China’s central bank raises obscure rate to send clear message

People’s Bank of China signals it is no longer willing to provide limitless cheap funds

An obscure interest rate reached between China’s central bank and lenders in a treasury fund auction has jumped, causing jitters in the onshore bond market on Monday and delivering a message that the People’s Bank of China is unwilling to provide limitless cheap funds to banks.

While the rate stuck between the PBOC and deposit-taking institutions on Monday is neither a policy one nor a benchmark money rate, the surge of 40 basis points from the previous deal shows that the PBOC is tightening the liquidity tap to cope with a weakening yuan, inflated property prices and possible rate increases by the US Federal Reserve.

The PBOC’s move came as extreme monetary easing across the world is drying up and it is becoming increasingly clear that monetary policy alone can’t fix economic woes.

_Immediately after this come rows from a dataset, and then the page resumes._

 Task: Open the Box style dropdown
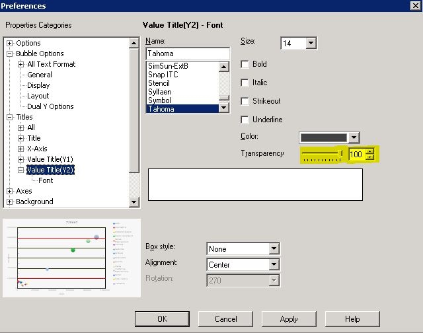pos(274,249)
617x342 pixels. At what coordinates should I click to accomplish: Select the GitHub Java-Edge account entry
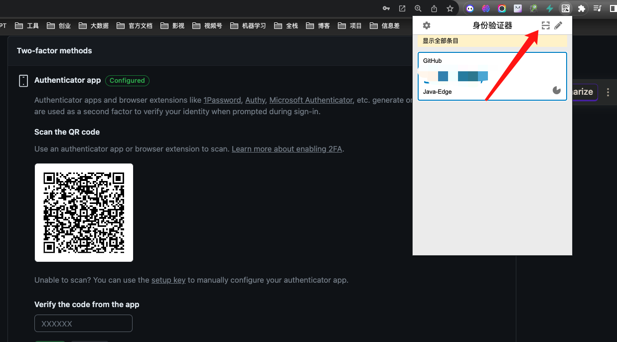click(492, 76)

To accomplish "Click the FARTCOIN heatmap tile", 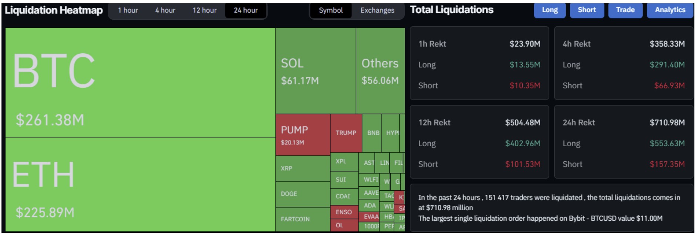I will click(302, 219).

The European Central Bank is reportedly discussing possible reductions in the pace of monthly bond purchases, and the Bank of Japan expressed concerns on Tuesday over risks of negative interest rates.

“China’s monetary policy is leaning towards tightening” as immediate slowdown pressures abate, said Larry Hu, a China economist with Macquarie in Hong Kong. “The PBOC is redirecting its focus to financial risks such as housing market bubbles.”

But it is still too early to say that the PBOC is changing its fundamental pro-growth stance, and any major tightening, such as an increase in benchmark policy rates, is still a remote possibility in the world’s second-largest economy, Hu said.

The PBOC has been refraining from major policy moves since its latest cut in the required deposit reserve ratio in March. Instead, the central bank has opted for less eye-catching open market operations and policy tweaks to control funds in the banking system.

An overall accommodative monetary stance has helped factories and infrastructure projects raise funding, mitigating hard-landing risks. At the same time, with a comfortable 6.7 per cent headline growth rate in the first three quarters, the PBOC is turning more attention to housing market bubbles and excessive “leveraging” in bond trading.

On Monday, the PBOC’s auction of 80 billion yuan (HK$91.6 billion) treasury funds to commercial banks as three-month deposits were priced at 2.95 per cent, the highest level since May. China’s central bank has only held eight auctions so far this year, but the increase still made China’s bond investors nervous. China’s five-year sovereign debt futures for delivery in December declined 0.16 per cent, the largest drop since August 30, to 101.95 on Monday, and the most active 10-year contract dropped 0.27 per cent.

“The PBOC didn’t directly raise money market rates or policy rates … but the tight supply of liquidity is almost equivalent to an interest rate increase,” Deng Haiqing, the chief economist with Jiuzhou Securities, a mainland brokerage, wrote in a note.

The central bank is sending a message to banks and investors alike that it won’t unconditionally pump money, Deng said.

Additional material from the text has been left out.